* Exercise directions: Will you give every entry again exactly as it stands?

* Available data:
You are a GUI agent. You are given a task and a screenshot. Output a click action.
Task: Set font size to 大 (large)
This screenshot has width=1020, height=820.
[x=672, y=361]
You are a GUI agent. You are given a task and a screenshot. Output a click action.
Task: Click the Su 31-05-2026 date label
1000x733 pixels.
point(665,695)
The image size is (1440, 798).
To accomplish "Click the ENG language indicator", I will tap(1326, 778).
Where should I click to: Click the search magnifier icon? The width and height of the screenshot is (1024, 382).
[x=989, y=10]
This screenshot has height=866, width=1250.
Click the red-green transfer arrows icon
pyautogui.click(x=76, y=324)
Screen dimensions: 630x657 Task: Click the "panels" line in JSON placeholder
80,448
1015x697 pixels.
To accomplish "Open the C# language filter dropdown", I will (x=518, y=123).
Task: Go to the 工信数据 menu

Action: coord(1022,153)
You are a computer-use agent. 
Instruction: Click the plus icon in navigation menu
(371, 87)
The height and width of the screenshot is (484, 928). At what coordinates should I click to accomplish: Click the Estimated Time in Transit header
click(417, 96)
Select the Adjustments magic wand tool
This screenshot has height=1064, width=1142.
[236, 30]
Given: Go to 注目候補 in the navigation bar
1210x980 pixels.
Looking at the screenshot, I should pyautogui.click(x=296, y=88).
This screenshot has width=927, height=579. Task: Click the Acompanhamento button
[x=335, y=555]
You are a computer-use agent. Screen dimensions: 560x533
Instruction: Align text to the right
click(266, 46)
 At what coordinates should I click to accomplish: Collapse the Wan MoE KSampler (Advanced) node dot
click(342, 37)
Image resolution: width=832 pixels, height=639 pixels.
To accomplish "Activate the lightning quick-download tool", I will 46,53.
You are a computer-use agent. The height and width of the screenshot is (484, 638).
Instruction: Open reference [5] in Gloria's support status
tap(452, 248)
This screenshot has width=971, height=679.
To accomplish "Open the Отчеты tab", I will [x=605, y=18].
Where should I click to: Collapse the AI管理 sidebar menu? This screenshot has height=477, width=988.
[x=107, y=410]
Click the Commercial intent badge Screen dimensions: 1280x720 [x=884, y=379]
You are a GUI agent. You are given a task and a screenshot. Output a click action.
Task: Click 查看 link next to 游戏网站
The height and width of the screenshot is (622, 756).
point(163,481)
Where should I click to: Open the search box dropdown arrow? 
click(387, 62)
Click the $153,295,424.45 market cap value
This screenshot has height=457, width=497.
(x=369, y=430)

* Reply:
You are a GUI agent. You are given a task and a screenshot. Output a click action.
Task: Set font size to 大 (large)
This screenshot has width=1020, height=820.
[x=672, y=361]
You are a GUI agent. You are given a task and a screenshot. Output a click action.
Task: Click the Su 31-05-2026 date label
1000x733 pixels.
point(665,695)
The image size is (1440, 798).
To accomplish "Click the ENG language indicator", I will tap(1326, 778).
Where should I click to: Click the search magnifier icon? The width and height of the screenshot is (1024, 382).
[x=989, y=10]
This screenshot has height=866, width=1250.
Click the red-green transfer arrows icon
pyautogui.click(x=76, y=324)
Screen dimensions: 630x657 Task: Click the "panels" line in JSON placeholder
80,448
1015x697 pixels.
To accomplish "Open the C# language filter dropdown", I will (x=518, y=123).
Task: Go to the 工信数据 menu

Action: coord(1022,153)
You are a computer-use agent. 
Instruction: Click the plus icon in navigation menu
(371, 87)
The height and width of the screenshot is (484, 928). At what coordinates should I click to accomplish: Click the Estimated Time in Transit header
click(417, 96)
Select the Adjustments magic wand tool
This screenshot has height=1064, width=1142.
[236, 30]
Given: Go to 注目候補 in the navigation bar
1210x980 pixels.
Looking at the screenshot, I should pyautogui.click(x=296, y=88).
This screenshot has width=927, height=579. Task: Click the Acompanhamento button
[x=335, y=555]
You are a computer-use agent. Screen dimensions: 560x533
Instruction: Align text to the right
click(266, 46)
 At what coordinates should I click to accomplish: Collapse the Wan MoE KSampler (Advanced) node dot
click(342, 37)
Image resolution: width=832 pixels, height=639 pixels.
To accomplish "Activate the lightning quick-download tool", I will 46,53.
You are a computer-use agent. The height and width of the screenshot is (484, 638).
Instruction: Open reference [5] in Gloria's support status
tap(452, 248)
This screenshot has width=971, height=679.
To accomplish "Open the Отчеты tab", I will [x=605, y=18].
Where should I click to: Collapse the AI管理 sidebar menu? This screenshot has height=477, width=988.
[x=107, y=410]
Click the Commercial intent badge Screen dimensions: 1280x720 [x=884, y=379]
You are a GUI agent. You are given a task and a screenshot. Output a click action.
Task: Click 查看 link next to 游戏网站
The height and width of the screenshot is (622, 756).
point(163,481)
Where should I click to: Open the search box dropdown arrow? 
click(387, 62)
Click the $153,295,424.45 market cap value
This screenshot has height=457, width=497.
(x=369, y=430)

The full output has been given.